* [PATCH v2 0/2] Bounce buffer for mds client decryption when vmalloc()
@ 2026-05-30 3:06 Sam Edwards
2026-05-30 3:06 ` [PATCH v2 1/2] ceph: pass fscrypt `tname` buffers directly Sam Edwards
2026-05-30 3:06 ` [PATCH v2 2/2] ceph: properly decrypt filenames in vmalloc() buffers Sam Edwards
0 siblings, 2 replies; 3+ messages in thread
From: Sam Edwards @ 2026-05-30 3:06 UTC (permalink / raw)
To: Ilya Dryomov, Alex Markuze, Viacheslav Dubeyko
Cc: Jeff Layton, Xiubo Li, ceph-devel, linux-kernel, Sam Edwards
Hi Ceph maintainers,
This is version 2 of my previous patchset to resolve fscrypt oops/panic when
decrypting filenames from a MDS message that spilled into the vmalloc area. [1]
Cheers,
Sam
Changes v1->v2:
- As Slava pointed out, v1 was performing `snprintf(..., oname->name)` *before*
the memcpy() that makes `oname->name` valid.
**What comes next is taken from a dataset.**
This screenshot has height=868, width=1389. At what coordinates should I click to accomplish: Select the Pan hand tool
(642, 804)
He also raised a great point
about the if/else-if block's complexity. This version simplifies the control
flow structure.
- Reformat some whitespace and remove unnecessary linebreaks, going a little
over the 80-column soft limit, but improving readability.
Feedback not addressed:
- David shared some discomfort about fscrypt_fname_alloc_buffer() sometimes
changing the allocation length, but it only ever lengthens the allocation and
is therefore always at least NAME_MAX.
- David also began some discussion around passing an explicit `tname` length;
I'm still open to the idea, but would like to get a consensus around that
first, because enforcing the buffer size will likely require changes to the
base64_{de,en}code() function prototypes to accept buffer sizes.
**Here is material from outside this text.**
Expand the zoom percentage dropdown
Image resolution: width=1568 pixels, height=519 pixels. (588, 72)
[1] https://lore.kernel.org/ceph-devel/20260527025828.5966-1-CFSworks@gmail.com/
Sam Edwards (2):
ceph: pass fscrypt `tname` buffers directly
ceph: properly decrypt filenames in vmalloc() buffers
fs/ceph/crypto.c | 50 ++++++++++++++++++++++++++++++++------------
fs/ceph/crypto.h | 4 ++--
fs/ceph/mds_client.c | 12 +++++++----
3 files changed, 47 insertions(+), 19 deletions(-)
--
2.53.0
^ permalink raw reply [flat|nested] 3+ messages in thread
* [PATCH v2 1/2] ceph: pass fscrypt `tname` buffers directly
2026-05-30 3:06 [PATCH v2 0/2] Bounce buffer for mds client decryption when vmalloc() Sam Edwards
@ 2026-05-30 3:06 ` Sam Edwards
2026-05-30 3:06 ` [PATCH v2 2/2] ceph: properly decrypt filenames in vmalloc() buffers Sam Edwards
1 sibling, 0 replies; 3+ messages in thread
From: Sam Edwards @ 2026-05-30 3:06 UTC (permalink / raw)
To: Ilya Dryomov, Alex Markuze, Viacheslav Dubeyko
Cc: Jeff Layton, Xiubo Li, ceph-devel, linux-kernel, Sam Edwards
ceph_fname_to_usr() needs a temporary buffer for some operations
(currently only base64-decoding ciphertext) and it is convenient to
allow the caller to specify this buffer to avoid a heap allocation, so
it has a (nullable) `tname` argument. Until now, this argument was a
`struct fscrypt_str`; however, this is unnecessary for two reasons:
1. `tname->len` isn't used anywhere: ceph_fname_to_usr() assumes a
buffer large enough to hold the ciphertext, and
parse_reply_info_readdir() -- the only caller to use tname -- doesn't
set it.
2. While the `tname` parameter is documented "may be NULL,"
parse_reply_info_readdir() always passes it but with `tname->name`
sometimes NULL in violation of the contract, indicating that the
unnecessary container creates actual confusion.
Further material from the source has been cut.